> _Written problem_:
Render every line of the entries below as a Markdown table with two columns, "No." for the row number and "Line" for the line itself. Omit blank lines.

Entries:
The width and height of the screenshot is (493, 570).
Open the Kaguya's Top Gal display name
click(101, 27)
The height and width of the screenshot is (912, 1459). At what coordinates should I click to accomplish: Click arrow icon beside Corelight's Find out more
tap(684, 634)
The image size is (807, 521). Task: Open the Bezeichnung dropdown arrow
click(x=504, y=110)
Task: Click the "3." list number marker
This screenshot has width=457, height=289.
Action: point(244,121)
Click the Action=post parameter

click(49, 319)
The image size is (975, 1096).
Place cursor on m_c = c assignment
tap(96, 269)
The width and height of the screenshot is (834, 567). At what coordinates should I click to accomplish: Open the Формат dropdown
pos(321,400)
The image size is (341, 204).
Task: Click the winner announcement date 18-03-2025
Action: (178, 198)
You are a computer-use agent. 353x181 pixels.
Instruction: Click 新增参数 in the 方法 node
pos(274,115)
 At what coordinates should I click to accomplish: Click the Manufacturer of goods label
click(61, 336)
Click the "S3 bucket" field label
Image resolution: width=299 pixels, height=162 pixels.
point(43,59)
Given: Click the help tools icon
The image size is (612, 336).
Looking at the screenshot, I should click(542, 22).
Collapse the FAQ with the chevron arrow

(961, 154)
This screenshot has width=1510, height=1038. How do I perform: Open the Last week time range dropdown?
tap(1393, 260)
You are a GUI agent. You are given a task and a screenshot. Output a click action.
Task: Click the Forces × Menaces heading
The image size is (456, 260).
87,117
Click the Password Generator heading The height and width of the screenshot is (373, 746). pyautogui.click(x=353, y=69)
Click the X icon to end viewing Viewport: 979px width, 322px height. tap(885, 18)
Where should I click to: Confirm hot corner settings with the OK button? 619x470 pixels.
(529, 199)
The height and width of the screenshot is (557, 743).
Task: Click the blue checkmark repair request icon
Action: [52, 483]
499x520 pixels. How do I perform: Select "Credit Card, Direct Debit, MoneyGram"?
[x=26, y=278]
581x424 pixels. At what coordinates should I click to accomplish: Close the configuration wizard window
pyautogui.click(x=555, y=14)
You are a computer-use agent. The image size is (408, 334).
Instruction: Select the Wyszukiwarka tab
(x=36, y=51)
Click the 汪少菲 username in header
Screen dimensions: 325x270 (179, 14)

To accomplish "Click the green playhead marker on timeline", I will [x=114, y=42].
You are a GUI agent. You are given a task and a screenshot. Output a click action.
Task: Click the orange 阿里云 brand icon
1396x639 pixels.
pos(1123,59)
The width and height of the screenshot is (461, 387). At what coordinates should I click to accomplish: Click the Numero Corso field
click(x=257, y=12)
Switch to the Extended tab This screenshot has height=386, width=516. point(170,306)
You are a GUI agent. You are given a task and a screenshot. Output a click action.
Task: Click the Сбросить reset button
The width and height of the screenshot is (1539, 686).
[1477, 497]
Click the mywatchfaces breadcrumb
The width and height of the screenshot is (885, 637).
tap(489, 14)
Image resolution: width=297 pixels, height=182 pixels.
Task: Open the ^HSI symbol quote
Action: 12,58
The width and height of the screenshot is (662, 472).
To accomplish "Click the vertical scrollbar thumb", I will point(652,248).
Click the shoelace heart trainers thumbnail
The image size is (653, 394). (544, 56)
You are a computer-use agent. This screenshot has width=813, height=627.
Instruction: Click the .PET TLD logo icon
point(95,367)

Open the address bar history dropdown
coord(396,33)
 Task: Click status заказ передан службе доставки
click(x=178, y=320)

> _Solution for this task_:
| No. | Line |
|---|---|
| 1 | The width and height of the screenshot is (493, 570). |
| 2 | Open the Kaguya's Top Gal display name |
| 3 | click(101, 27) |
| 4 | The height and width of the screenshot is (912, 1459). At what coordinates should I click to accomplish: Click arrow icon beside Corelight's Find out more |
| 5 | tap(684, 634) |
| 6 | The image size is (807, 521). Task: Open the Bezeichnung dropdown arrow |
| 7 | click(x=504, y=110) |
| 8 | Task: Click the "3." list number marker |
| 9 | This screenshot has width=457, height=289. |
| 10 | Action: point(244,121) |
| 11 | Click the Action=post parameter |
| 12 | click(49, 319) |
| 13 | The image size is (975, 1096). |
| 14 | Place cursor on m_c = c assignment |
| 15 | tap(96, 269) |
| 16 | The width and height of the screenshot is (834, 567). At what coordinates should I click to accomplish: Open the Формат dropdown |
| 17 | pos(321,400) |
| 18 | The image size is (341, 204). |
| 19 | Task: Click the winner announcement date 18-03-2025 |
| 20 | Action: (178, 198) |
| 21 | You are a computer-use agent. 353x181 pixels. |
| 22 | Instruction: Click 新增参数 in the 方法 node |
| 23 | pos(274,115) |
| 24 |  At what coordinates should I click to accomplish: Click the Manufacturer of goods label |
| 25 | click(61, 336) |
| 26 | Click the "S3 bucket" field label |
| 27 | Image resolution: width=299 pixels, height=162 pixels. |
| 28 | point(43,59) |
| 29 | Given: Click the help tools icon |
| 30 | The image size is (612, 336). |
| 31 | Looking at the screenshot, I should click(542, 22). |
| 32 | Collapse the FAQ with the chevron arrow |
| 33 | (961, 154) |
| 34 | This screenshot has width=1510, height=1038. How do I perform: Open the Last week time range dropdown? |
| 35 | tap(1393, 260) |
| 36 | You are a GUI agent. You are given a task and a screenshot. Output a click action. |
| 37 | Task: Click the Forces × Menaces heading |
| 38 | The image size is (456, 260). |
| 39 | 87,117 |
| 40 | Click the Password Generator heading The height and width of the screenshot is (373, 746). pyautogui.click(x=353, y=69) |
| 41 | Click the X icon to end viewing Viewport: 979px width, 322px height. tap(885, 18) |
| 42 | Where should I click to: Confirm hot corner settings with the OK button? 619x470 pixels. |
| 43 | (529, 199) |
| 44 | The height and width of the screenshot is (557, 743). |
| 45 | Task: Click the blue checkmark repair request icon |
| 46 | Action: [52, 483] |
| 47 | 499x520 pixels. How do I perform: Select "Credit Card, Direct Debit, MoneyGram"? |
| 48 | [x=26, y=278] |
| 49 | 581x424 pixels. At what coordinates should I click to accomplish: Close the configuration wizard window |
| 50 | pyautogui.click(x=555, y=14) |
| 51 | You are a computer-use agent. The image size is (408, 334). |
| 52 | Instruction: Select the Wyszukiwarka tab |
| 53 | (x=36, y=51) |
| 54 | Click the 汪少菲 username in header |
| 55 | Screen dimensions: 325x270 (179, 14) |
| 56 | To accomplish "Click the green playhead marker on timeline", I will [x=114, y=42]. |
| 57 | You are a GUI agent. You are given a task and a screenshot. Output a click action. |
| 58 | Task: Click the orange 阿里云 brand icon |
| 59 | 1396x639 pixels. |
| 60 | pos(1123,59) |
| 61 | The width and height of the screenshot is (461, 387). At what coordinates should I click to accomplish: Click the Numero Corso field |
| 62 | click(x=257, y=12) |
| 63 | Switch to the Extended tab This screenshot has height=386, width=516. point(170,306) |
| 64 | You are a GUI agent. You are given a task and a screenshot. Output a click action. |
| 65 | Task: Click the Сбросить reset button |
| 66 | The width and height of the screenshot is (1539, 686). |
| 67 | [1477, 497] |
| 68 | Click the mywatchfaces breadcrumb |
| 69 | The width and height of the screenshot is (885, 637). |
| 70 | tap(489, 14) |
| 71 | Image resolution: width=297 pixels, height=182 pixels. |
| 72 | Task: Open the ^HSI symbol quote |
| 73 | Action: 12,58 |
| 74 | The width and height of the screenshot is (662, 472). |
| 75 | To accomplish "Click the vertical scrollbar thumb", I will point(652,248). |
| 76 | Click the shoelace heart trainers thumbnail |
| 77 | The image size is (653, 394). (544, 56) |
| 78 | You are a computer-use agent. This screenshot has width=813, height=627. |
| 79 | Instruction: Click the .PET TLD logo icon |
| 80 | point(95,367) |
| 81 | Open the address bar history dropdown |
| 82 | coord(396,33) |
| 83 |  Task: Click status заказ передан службе доставки |
| 84 | click(x=178, y=320) |